(Entries drawn from a collection)

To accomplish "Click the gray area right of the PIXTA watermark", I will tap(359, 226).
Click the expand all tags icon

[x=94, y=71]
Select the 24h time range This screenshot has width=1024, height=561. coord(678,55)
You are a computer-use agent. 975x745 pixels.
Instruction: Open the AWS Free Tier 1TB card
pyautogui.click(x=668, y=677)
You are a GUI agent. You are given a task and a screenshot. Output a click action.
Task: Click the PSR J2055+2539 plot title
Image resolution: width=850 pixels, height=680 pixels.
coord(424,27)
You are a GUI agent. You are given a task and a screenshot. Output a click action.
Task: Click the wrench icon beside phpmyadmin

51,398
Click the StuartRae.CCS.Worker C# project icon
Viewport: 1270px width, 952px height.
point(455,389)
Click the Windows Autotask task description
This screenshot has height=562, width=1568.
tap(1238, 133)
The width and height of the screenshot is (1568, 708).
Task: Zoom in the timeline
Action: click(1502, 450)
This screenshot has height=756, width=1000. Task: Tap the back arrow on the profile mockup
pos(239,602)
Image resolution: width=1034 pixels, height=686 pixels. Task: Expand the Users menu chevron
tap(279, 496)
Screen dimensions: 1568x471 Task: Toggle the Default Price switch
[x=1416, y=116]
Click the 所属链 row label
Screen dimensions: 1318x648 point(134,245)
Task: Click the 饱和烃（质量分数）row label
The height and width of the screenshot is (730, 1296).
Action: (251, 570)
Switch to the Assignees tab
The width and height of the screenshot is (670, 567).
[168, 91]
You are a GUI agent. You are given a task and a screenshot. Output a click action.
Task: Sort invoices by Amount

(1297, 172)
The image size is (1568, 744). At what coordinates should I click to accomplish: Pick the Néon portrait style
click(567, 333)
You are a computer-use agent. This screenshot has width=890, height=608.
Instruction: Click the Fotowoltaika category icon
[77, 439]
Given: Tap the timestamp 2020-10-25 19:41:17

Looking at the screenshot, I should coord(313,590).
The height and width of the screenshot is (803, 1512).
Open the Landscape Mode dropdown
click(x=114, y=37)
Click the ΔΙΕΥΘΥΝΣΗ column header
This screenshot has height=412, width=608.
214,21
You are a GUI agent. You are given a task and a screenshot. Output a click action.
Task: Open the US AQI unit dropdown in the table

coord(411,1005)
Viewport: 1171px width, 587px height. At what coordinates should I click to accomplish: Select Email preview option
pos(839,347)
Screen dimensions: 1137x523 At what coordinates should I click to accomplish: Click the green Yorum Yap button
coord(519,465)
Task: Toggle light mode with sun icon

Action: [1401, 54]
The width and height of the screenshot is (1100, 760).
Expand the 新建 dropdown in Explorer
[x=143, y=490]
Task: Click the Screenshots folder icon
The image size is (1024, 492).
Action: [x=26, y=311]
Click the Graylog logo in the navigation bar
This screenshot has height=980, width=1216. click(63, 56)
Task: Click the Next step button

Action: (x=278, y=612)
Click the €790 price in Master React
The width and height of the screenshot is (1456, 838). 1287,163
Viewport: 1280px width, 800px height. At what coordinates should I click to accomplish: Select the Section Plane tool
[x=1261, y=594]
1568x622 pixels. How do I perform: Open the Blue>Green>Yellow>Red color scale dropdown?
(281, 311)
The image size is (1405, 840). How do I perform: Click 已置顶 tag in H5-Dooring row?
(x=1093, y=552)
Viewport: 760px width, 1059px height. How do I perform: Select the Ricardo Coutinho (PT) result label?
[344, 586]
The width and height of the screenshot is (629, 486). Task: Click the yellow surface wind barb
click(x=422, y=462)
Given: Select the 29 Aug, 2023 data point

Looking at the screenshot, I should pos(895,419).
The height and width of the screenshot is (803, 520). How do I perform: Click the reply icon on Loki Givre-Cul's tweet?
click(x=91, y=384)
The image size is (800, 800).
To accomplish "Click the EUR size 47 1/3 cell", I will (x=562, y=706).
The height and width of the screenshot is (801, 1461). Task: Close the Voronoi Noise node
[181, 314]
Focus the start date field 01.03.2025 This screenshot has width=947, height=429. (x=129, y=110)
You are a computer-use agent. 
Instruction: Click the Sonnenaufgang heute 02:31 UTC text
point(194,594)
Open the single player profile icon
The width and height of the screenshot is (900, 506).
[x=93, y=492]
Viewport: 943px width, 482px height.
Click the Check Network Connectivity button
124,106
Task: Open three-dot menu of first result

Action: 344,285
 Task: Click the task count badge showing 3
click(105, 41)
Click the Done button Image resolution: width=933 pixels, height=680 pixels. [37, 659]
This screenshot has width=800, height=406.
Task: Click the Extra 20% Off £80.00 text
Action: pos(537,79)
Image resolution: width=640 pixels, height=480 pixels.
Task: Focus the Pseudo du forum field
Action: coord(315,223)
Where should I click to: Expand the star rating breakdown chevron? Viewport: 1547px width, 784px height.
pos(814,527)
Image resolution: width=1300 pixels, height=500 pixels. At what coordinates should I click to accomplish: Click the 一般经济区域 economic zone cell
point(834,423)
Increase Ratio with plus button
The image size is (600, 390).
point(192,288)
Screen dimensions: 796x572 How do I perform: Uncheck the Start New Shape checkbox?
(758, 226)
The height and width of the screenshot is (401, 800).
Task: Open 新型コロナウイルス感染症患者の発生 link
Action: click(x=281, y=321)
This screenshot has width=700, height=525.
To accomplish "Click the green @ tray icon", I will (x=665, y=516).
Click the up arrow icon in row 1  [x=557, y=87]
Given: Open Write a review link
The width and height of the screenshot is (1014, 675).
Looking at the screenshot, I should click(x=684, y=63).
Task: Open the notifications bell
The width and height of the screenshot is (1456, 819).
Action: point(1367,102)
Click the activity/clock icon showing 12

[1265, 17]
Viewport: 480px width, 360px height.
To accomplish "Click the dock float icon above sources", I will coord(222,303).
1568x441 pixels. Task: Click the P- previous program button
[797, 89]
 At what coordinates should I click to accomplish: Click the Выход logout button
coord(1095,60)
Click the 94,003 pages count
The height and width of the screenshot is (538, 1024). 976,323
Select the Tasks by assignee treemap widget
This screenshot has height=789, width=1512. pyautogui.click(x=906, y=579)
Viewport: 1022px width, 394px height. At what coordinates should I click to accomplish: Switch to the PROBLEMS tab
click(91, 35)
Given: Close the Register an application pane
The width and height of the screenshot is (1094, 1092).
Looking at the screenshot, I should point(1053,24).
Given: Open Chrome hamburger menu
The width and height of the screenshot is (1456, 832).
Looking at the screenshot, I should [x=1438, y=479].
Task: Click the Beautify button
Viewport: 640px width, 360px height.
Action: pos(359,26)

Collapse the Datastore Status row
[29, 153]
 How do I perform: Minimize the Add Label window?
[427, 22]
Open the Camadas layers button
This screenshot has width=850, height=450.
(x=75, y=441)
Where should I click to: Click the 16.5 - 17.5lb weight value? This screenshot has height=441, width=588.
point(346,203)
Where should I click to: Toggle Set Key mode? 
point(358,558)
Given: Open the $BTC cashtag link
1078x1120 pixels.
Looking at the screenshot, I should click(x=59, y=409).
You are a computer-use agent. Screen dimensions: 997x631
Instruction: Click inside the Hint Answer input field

§ Challenge: Can you reproduce all of the records above word for word, without changing anything?

§ Exercise response:
To accomplish "Click the gray area right of the PIXTA watermark", I will tap(359, 226).
Click the expand all tags icon

[x=94, y=71]
Select the 24h time range This screenshot has width=1024, height=561. coord(678,55)
You are a computer-use agent. 975x745 pixels.
Instruction: Open the AWS Free Tier 1TB card
pyautogui.click(x=668, y=677)
You are a GUI agent. You are given a task and a screenshot. Output a click action.
Task: Click the PSR J2055+2539 plot title
Image resolution: width=850 pixels, height=680 pixels.
coord(424,27)
You are a GUI agent. You are given a task and a screenshot. Output a click action.
Task: Click the wrench icon beside phpmyadmin

51,398
Click the StuartRae.CCS.Worker C# project icon
Viewport: 1270px width, 952px height.
point(455,389)
Click the Windows Autotask task description
This screenshot has height=562, width=1568.
tap(1238, 133)
The width and height of the screenshot is (1568, 708).
Task: Zoom in the timeline
Action: click(1502, 450)
This screenshot has height=756, width=1000. Task: Tap the back arrow on the profile mockup
pos(239,602)
Image resolution: width=1034 pixels, height=686 pixels. Task: Expand the Users menu chevron
tap(279, 496)
Screen dimensions: 1568x471 Task: Toggle the Default Price switch
[x=1416, y=116]
Click the 所属链 row label
Screen dimensions: 1318x648 point(134,245)
Task: Click the 饱和烃（质量分数）row label
The height and width of the screenshot is (730, 1296).
Action: (251, 570)
Switch to the Assignees tab
The width and height of the screenshot is (670, 567).
[168, 91]
You are a GUI agent. You are given a task and a screenshot. Output a click action.
Task: Sort invoices by Amount

(1297, 172)
The image size is (1568, 744). At what coordinates should I click to accomplish: Pick the Néon portrait style
click(567, 333)
You are a computer-use agent. This screenshot has width=890, height=608.
Instruction: Click the Fotowoltaika category icon
[77, 439]
Given: Tap the timestamp 2020-10-25 19:41:17

Looking at the screenshot, I should coord(313,590).
The height and width of the screenshot is (803, 1512).
Open the Landscape Mode dropdown
click(x=114, y=37)
Click the ΔΙΕΥΘΥΝΣΗ column header
This screenshot has height=412, width=608.
214,21
You are a GUI agent. You are given a task and a screenshot. Output a click action.
Task: Open the US AQI unit dropdown in the table

coord(411,1005)
Viewport: 1171px width, 587px height. At what coordinates should I click to accomplish: Select Email preview option
pos(839,347)
Screen dimensions: 1137x523 At what coordinates should I click to accomplish: Click the green Yorum Yap button
coord(519,465)
Task: Toggle light mode with sun icon

Action: [1401, 54]
The width and height of the screenshot is (1100, 760).
Expand the 新建 dropdown in Explorer
[x=143, y=490]
Task: Click the Screenshots folder icon
The image size is (1024, 492).
Action: [x=26, y=311]
Click the Graylog logo in the navigation bar
This screenshot has height=980, width=1216. click(63, 56)
Task: Click the Next step button

Action: (x=278, y=612)
Click the €790 price in Master React
The width and height of the screenshot is (1456, 838). 1287,163
Viewport: 1280px width, 800px height. At what coordinates should I click to accomplish: Select the Section Plane tool
[x=1261, y=594]
1568x622 pixels. How do I perform: Open the Blue>Green>Yellow>Red color scale dropdown?
(281, 311)
The image size is (1405, 840). How do I perform: Click 已置顶 tag in H5-Dooring row?
(x=1093, y=552)
Viewport: 760px width, 1059px height. How do I perform: Select the Ricardo Coutinho (PT) result label?
[344, 586]
The width and height of the screenshot is (629, 486). Task: Click the yellow surface wind barb
click(x=422, y=462)
Given: Select the 29 Aug, 2023 data point

Looking at the screenshot, I should pos(895,419).
The height and width of the screenshot is (803, 520). How do I perform: Click the reply icon on Loki Givre-Cul's tweet?
click(x=91, y=384)
The image size is (800, 800).
To accomplish "Click the EUR size 47 1/3 cell", I will (x=562, y=706).
The height and width of the screenshot is (801, 1461). Task: Close the Voronoi Noise node
[181, 314]
Focus the start date field 01.03.2025 This screenshot has width=947, height=429. (x=129, y=110)
You are a computer-use agent. 
Instruction: Click the Sonnenaufgang heute 02:31 UTC text
point(194,594)
Open the single player profile icon
The width and height of the screenshot is (900, 506).
[x=93, y=492]
Viewport: 943px width, 482px height.
Click the Check Network Connectivity button
124,106
Task: Open three-dot menu of first result

Action: 344,285
 Task: Click the task count badge showing 3
click(105, 41)
Click the Done button Image resolution: width=933 pixels, height=680 pixels. [37, 659]
This screenshot has width=800, height=406.
Task: Click the Extra 20% Off £80.00 text
Action: pos(537,79)
Image resolution: width=640 pixels, height=480 pixels.
Task: Focus the Pseudo du forum field
Action: coord(315,223)
Where should I click to: Expand the star rating breakdown chevron? Viewport: 1547px width, 784px height.
pos(814,527)
Image resolution: width=1300 pixels, height=500 pixels. At what coordinates should I click to accomplish: Click the 一般经济区域 economic zone cell
point(834,423)
Increase Ratio with plus button
The image size is (600, 390).
point(192,288)
Screen dimensions: 796x572 How do I perform: Uncheck the Start New Shape checkbox?
(758, 226)
The height and width of the screenshot is (401, 800).
Task: Open 新型コロナウイルス感染症患者の発生 link
Action: click(x=281, y=321)
This screenshot has width=700, height=525.
To accomplish "Click the green @ tray icon", I will (x=665, y=516).
Click the up arrow icon in row 1  [x=557, y=87]
Given: Open Write a review link
The width and height of the screenshot is (1014, 675).
Looking at the screenshot, I should click(x=684, y=63).
Task: Open the notifications bell
The width and height of the screenshot is (1456, 819).
Action: point(1367,102)
Click the activity/clock icon showing 12

[1265, 17]
Viewport: 480px width, 360px height.
To accomplish "Click the dock float icon above sources", I will coord(222,303).
1568x441 pixels. Task: Click the P- previous program button
[797, 89]
 At what coordinates should I click to accomplish: Click the Выход logout button
coord(1095,60)
Click the 94,003 pages count
The height and width of the screenshot is (538, 1024). 976,323
Select the Tasks by assignee treemap widget
This screenshot has height=789, width=1512. pyautogui.click(x=906, y=579)
Viewport: 1022px width, 394px height. At what coordinates should I click to accomplish: Switch to the PROBLEMS tab
click(91, 35)
Given: Close the Register an application pane
The width and height of the screenshot is (1094, 1092).
Looking at the screenshot, I should point(1053,24).
Given: Open Chrome hamburger menu
The width and height of the screenshot is (1456, 832).
Looking at the screenshot, I should [x=1438, y=479].
Task: Click the Beautify button
Viewport: 640px width, 360px height.
Action: pos(359,26)

Collapse the Datastore Status row
[29, 153]
 How do I perform: Minimize the Add Label window?
[427, 22]
Open the Camadas layers button
This screenshot has width=850, height=450.
(x=75, y=441)
Where should I click to: Click the 16.5 - 17.5lb weight value? This screenshot has height=441, width=588.
point(346,203)
Where should I click to: Toggle Set Key mode? 
point(358,558)
Given: Open the $BTC cashtag link
1078x1120 pixels.
Looking at the screenshot, I should click(x=59, y=409).
You are a computer-use agent. Screen dimensions: 997x631
Instruction: Click inside the Hint Answer input field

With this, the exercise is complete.